= Daouda Sow (politician) =

Senegalese politician (1933–2009)

Daouda Sow (1933 - December 6, 2009) was a Senegalese politician and legislator. He served as the President of the National Assembly from 1984 to 1988. He was a member of the Socialist Party of Senegal (PS) and served as the party's Secretary General.

==Life and career==
Sow first joined the Senegalese Popular Bloc (SPB) in 1956.

He was elected as a member of the Senegalese Parliament from 1963 to 1970. He became Senegal's Minister of Health under Prime Minister Abdou Diouf in 1970, a position he held until 1972. He next served as Minister of Communications and Relations with Parliament, as well as a spokesperson for the government, from 1973 to 1980.

In 1981, Sow became the Minister of Defense within the first administration of Prime Minister Habib Thiam.
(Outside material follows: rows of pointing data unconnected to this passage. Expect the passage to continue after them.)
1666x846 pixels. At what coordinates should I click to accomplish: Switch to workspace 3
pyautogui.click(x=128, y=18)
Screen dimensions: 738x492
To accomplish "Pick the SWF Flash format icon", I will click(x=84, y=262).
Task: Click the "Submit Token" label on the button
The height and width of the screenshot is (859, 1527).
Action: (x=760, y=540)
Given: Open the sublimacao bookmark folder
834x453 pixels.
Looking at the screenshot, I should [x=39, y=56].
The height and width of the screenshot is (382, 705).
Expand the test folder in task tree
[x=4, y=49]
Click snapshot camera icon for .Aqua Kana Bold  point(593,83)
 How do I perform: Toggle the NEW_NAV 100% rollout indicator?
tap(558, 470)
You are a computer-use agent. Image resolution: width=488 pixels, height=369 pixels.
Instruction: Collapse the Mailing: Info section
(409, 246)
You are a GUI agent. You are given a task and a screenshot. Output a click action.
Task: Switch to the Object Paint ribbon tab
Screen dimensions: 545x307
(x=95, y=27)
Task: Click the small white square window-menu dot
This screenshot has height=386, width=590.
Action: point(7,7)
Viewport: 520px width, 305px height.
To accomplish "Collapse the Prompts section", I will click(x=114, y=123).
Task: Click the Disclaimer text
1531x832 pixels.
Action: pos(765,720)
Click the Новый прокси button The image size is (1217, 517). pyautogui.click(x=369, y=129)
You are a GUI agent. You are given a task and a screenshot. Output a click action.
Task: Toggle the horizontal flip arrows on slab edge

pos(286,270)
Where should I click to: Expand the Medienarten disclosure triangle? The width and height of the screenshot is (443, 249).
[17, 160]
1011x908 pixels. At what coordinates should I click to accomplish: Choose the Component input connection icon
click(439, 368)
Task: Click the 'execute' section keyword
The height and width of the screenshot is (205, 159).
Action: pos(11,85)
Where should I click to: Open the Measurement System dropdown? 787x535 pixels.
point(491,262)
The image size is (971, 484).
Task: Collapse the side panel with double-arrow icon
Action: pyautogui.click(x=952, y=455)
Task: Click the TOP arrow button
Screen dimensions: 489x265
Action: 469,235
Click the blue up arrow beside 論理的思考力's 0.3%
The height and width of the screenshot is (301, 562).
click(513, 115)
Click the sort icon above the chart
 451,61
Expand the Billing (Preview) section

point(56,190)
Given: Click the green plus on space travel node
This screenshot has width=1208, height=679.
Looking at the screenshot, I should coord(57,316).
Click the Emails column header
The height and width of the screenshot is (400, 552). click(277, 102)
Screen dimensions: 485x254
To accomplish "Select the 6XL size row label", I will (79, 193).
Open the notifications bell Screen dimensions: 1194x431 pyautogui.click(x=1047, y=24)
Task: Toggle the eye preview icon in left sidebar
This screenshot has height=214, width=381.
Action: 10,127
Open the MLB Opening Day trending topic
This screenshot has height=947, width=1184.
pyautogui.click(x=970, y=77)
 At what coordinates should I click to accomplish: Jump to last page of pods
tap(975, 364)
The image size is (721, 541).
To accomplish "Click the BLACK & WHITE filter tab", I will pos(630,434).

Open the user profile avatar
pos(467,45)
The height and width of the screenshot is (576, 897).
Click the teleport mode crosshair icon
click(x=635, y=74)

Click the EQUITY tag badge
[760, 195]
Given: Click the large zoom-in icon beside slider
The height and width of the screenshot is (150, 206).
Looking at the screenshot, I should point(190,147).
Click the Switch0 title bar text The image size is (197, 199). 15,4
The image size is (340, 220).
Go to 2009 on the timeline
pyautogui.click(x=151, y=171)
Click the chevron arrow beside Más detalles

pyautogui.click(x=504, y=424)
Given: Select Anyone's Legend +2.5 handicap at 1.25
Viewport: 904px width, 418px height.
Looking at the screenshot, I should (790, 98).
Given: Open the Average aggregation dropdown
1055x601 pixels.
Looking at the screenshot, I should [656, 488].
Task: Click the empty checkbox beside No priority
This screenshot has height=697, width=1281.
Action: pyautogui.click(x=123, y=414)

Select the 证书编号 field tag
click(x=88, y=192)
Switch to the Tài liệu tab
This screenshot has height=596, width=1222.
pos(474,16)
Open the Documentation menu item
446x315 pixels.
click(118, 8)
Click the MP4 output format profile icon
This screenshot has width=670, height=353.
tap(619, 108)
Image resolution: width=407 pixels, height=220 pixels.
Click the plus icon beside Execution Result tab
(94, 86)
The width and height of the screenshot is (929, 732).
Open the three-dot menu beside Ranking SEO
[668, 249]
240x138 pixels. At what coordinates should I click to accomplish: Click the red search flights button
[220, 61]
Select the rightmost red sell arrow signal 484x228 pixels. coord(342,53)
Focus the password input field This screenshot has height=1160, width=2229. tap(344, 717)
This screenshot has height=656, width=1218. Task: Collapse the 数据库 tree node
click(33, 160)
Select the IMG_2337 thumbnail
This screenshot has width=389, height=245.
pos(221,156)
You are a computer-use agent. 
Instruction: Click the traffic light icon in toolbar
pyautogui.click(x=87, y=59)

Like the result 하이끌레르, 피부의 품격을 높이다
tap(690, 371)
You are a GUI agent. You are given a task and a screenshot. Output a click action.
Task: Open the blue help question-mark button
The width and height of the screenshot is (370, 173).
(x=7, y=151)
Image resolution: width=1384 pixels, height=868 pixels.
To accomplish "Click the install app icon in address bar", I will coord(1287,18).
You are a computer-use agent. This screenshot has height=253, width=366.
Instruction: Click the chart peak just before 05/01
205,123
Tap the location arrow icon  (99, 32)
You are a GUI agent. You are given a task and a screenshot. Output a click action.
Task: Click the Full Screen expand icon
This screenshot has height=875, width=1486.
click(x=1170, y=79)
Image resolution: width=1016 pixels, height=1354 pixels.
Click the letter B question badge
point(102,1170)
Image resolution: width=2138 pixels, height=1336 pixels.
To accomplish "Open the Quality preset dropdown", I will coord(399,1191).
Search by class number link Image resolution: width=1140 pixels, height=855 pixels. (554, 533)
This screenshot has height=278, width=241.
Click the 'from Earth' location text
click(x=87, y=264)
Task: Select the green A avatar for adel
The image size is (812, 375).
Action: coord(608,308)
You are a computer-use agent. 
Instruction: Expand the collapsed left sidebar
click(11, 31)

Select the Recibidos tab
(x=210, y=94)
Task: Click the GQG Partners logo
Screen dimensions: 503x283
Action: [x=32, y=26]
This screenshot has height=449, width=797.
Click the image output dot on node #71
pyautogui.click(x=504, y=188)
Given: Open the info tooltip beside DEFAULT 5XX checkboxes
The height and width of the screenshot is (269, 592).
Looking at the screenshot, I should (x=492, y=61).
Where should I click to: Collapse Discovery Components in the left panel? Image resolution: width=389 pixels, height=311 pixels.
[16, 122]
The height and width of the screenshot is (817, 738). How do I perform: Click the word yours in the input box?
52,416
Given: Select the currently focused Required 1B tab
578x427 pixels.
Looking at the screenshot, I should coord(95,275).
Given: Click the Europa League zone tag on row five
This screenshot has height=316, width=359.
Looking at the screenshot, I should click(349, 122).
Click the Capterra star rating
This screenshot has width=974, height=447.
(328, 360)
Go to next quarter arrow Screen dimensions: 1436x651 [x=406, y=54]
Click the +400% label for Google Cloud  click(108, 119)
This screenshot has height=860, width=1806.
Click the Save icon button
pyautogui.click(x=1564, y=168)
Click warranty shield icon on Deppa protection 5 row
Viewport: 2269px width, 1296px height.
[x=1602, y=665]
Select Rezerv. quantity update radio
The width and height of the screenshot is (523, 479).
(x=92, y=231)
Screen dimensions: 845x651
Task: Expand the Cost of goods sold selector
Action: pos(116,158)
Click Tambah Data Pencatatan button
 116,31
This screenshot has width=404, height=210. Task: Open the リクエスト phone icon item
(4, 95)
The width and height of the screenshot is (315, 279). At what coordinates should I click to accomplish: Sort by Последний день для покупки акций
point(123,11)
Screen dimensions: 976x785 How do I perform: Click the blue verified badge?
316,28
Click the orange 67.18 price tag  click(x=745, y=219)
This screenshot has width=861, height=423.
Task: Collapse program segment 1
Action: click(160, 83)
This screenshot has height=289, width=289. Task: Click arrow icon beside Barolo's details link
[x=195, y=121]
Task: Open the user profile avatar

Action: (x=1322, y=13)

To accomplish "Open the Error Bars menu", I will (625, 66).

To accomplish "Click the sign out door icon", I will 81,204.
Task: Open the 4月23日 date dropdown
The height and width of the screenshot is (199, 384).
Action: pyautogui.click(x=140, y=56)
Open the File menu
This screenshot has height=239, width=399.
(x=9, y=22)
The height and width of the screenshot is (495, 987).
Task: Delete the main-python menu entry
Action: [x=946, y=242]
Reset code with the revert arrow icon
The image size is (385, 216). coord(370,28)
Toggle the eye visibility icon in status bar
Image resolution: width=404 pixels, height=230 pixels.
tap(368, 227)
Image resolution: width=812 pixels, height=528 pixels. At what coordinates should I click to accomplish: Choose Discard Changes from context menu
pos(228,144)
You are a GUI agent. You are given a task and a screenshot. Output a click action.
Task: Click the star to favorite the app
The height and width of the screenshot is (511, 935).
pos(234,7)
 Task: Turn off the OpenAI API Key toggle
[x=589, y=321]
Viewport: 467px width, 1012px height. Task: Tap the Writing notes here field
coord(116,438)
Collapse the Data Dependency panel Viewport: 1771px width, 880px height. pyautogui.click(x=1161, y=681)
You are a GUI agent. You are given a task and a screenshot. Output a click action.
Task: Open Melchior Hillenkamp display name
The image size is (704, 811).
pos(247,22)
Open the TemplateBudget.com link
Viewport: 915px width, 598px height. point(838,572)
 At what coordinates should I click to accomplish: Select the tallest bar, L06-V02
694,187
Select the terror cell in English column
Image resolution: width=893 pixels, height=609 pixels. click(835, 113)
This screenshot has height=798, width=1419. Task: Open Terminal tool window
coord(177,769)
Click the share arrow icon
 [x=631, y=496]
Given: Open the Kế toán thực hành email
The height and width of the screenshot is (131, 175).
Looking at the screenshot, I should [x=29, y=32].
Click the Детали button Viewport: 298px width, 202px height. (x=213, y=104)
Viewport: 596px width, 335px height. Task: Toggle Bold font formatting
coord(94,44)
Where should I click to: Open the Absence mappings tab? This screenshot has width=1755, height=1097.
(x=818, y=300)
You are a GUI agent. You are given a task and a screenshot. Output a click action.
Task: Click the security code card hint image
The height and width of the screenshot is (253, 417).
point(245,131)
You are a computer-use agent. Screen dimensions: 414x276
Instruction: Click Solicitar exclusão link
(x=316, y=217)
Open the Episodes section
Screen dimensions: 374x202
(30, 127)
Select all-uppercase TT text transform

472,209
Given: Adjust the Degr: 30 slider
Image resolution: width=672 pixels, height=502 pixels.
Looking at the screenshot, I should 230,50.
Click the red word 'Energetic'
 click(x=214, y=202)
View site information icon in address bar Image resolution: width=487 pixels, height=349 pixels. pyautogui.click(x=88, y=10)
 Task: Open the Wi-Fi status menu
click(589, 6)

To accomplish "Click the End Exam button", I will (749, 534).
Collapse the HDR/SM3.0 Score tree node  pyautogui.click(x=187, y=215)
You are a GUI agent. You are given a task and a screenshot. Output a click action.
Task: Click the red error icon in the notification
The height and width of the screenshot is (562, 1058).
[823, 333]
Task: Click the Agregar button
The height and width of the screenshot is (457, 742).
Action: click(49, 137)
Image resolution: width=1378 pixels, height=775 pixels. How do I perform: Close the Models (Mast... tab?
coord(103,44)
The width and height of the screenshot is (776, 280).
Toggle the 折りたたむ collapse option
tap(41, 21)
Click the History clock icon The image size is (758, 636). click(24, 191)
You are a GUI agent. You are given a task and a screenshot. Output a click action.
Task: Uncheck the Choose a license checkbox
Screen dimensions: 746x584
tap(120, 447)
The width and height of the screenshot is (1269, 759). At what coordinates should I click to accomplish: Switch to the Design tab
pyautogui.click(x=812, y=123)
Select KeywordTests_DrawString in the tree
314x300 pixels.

One year later, in 1982, Sow also became the Defense Minister within the first cabinet of the Senegambia Confederation.

Sow was elected the President of the National Assembly of Senegal on April 12, 1984, succeeding Habib Thiam. He was re-elected in April 1988. He was forced to resign as President of the Assembly on December 9, 1988, and was succeeded by Abdoul Aziz Ndaw.

Sow remained a member of the PS until his death. He also worked as the PS coordinator for Linguère Department.

Daouda Sow died in Dakar of a long illness on December 6, 2009, at the age of 76. A funeral was held in Dakar and was attended by many prominent Senegalese politicians, including Abdoulaye Bathily, Moustapha Niasse, Djibo Kâ, Habib Sy and Mamadou Seck. Sow was buried in the village of Kamb, Linguère Department, Senegal.